A report from the Cabinet Office's Regulatory Impact Unit published this week said up to 3.2 million GP appointments in England could be saved by removing unnecessary form-filling in areas such as repeat prescriptions, housing applications and disability benefit claims.

Making a difference: reducing burdens on general practitioners – second report identified 19 areas where appointments are made for routine or non-medical reasons. It says the biggest saving could be found by issuing one prescription for long-term, stable conditions which could then be dispensed in instalments by pharmacists.

It is thought that between 60% and 75% of prescriptions are repeats and replacing them would save GPs 2.7 million hours a year. Pilots of the initiative are due to start in the autumn and should be extended nationwide by 2004.

Nurses could be given greater prescribing rights, while GPs should limit their role in social housing and disability applications to clinical details, it adds.

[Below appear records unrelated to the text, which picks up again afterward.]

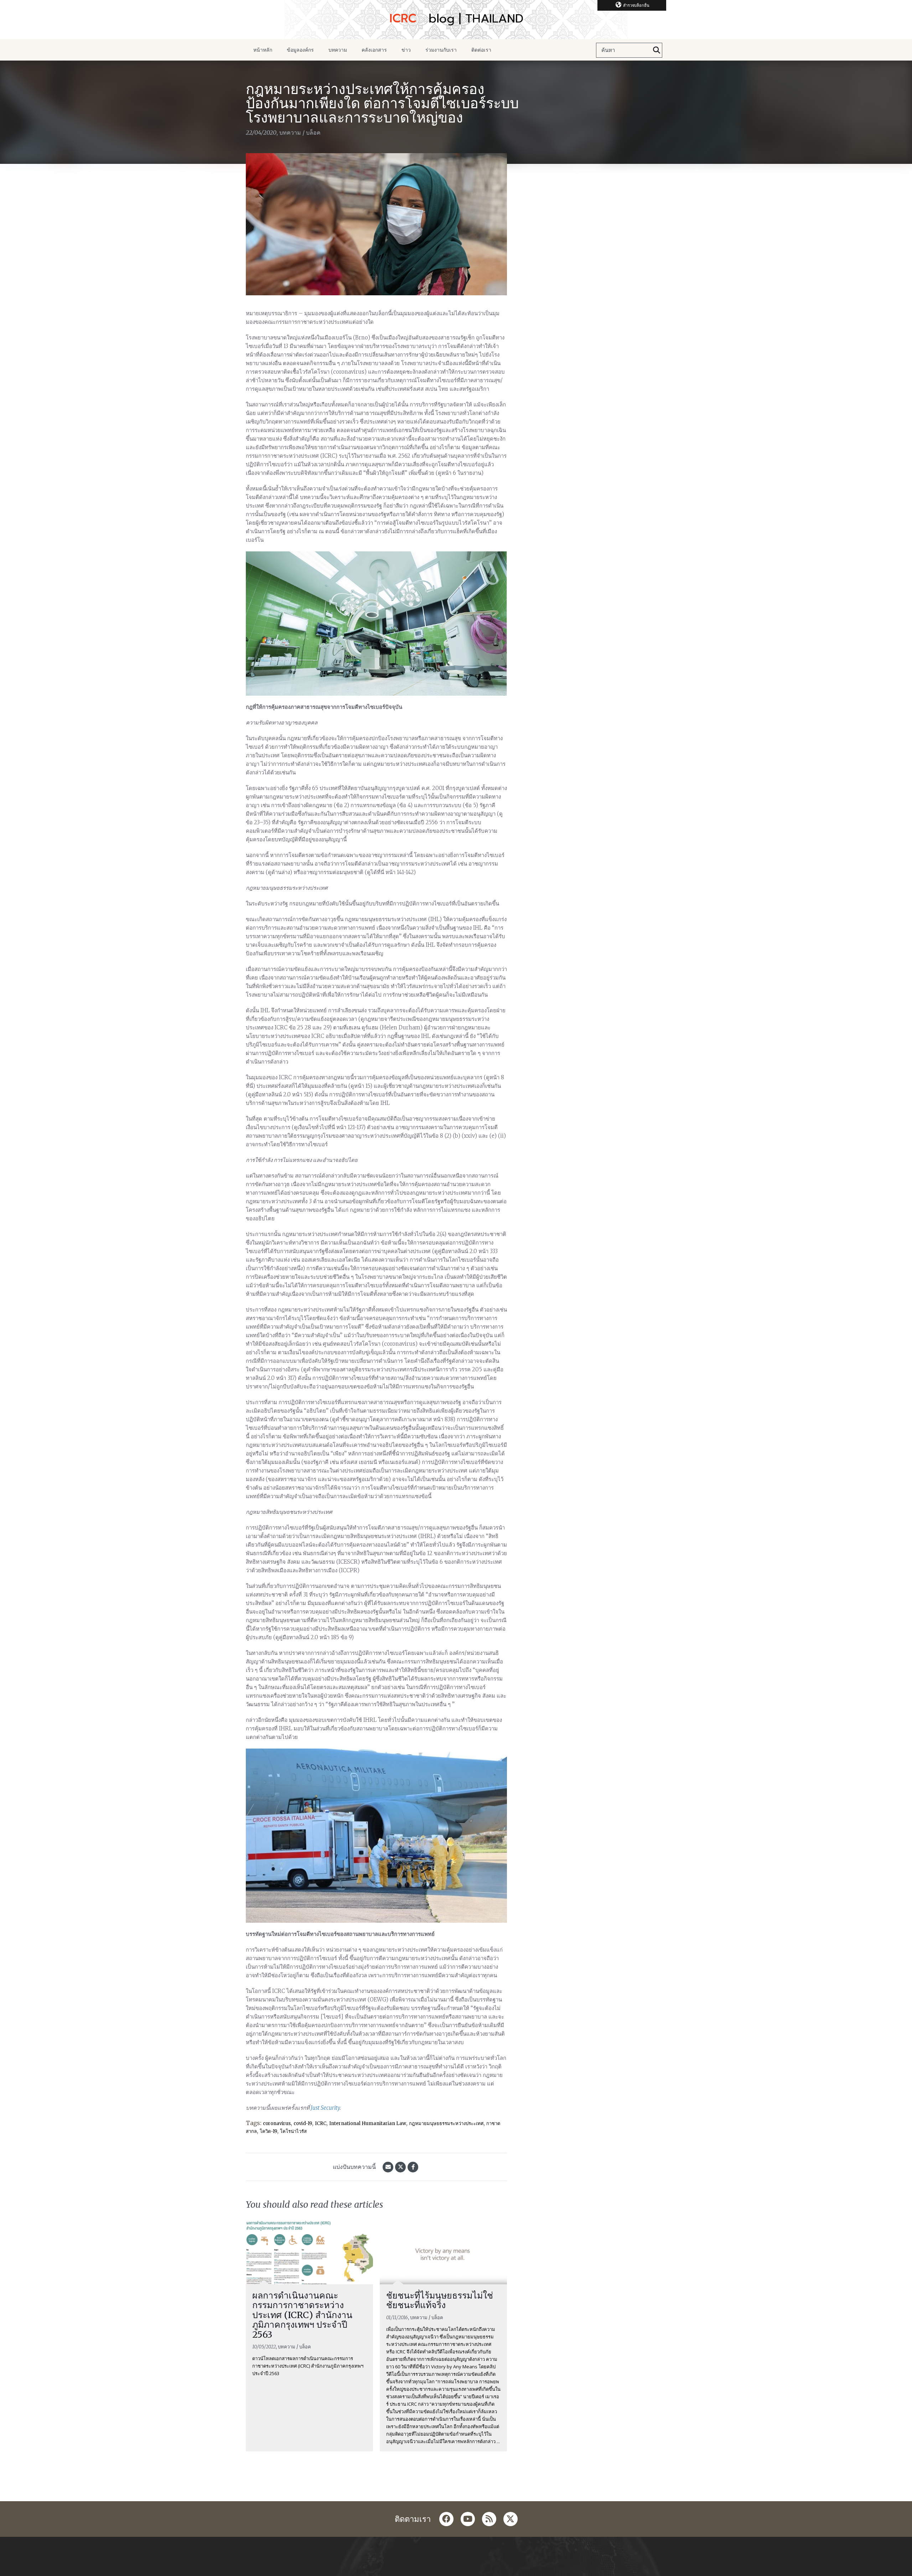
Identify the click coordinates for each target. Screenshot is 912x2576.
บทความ (337, 50)
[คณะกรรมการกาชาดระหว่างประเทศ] (456, 19)
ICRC (320, 2123)
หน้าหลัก (262, 50)
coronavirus (277, 2123)
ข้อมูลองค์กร (300, 50)
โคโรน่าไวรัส (293, 2131)
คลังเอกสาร (374, 50)
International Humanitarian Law (367, 2123)
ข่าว (406, 50)
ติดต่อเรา (481, 50)
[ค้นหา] (656, 50)
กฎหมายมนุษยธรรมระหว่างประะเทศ (446, 2123)
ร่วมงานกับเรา (441, 50)
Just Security (325, 2107)
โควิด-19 (268, 2131)
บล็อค (313, 132)
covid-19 (303, 2123)
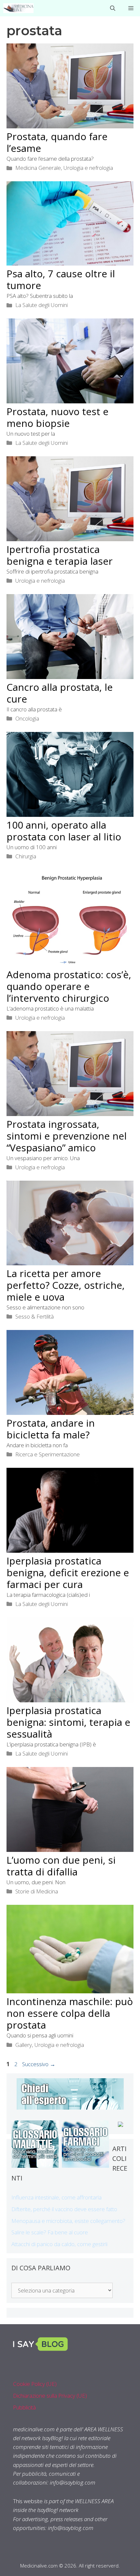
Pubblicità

Dr Peter Holden, one of the British Medical Association's representatives on the report's advisory panel, said: 'It is now time for the Department of Health and Department for Work and Pensions to turn these ideas into firm action. Hard-pressed GPs will wish to see these measures implemented without delay.'

The report follows a similar study published in March last year that found 7 million appointments could be saved through such simple changes as reducing the number of medical reports for life insurance and removing the expectation that GPs would sign sick notes for short periods of absence from work.

Freeing the appointments identified in the two reports would be the equivalent of hiring an extra 1,200 GPs.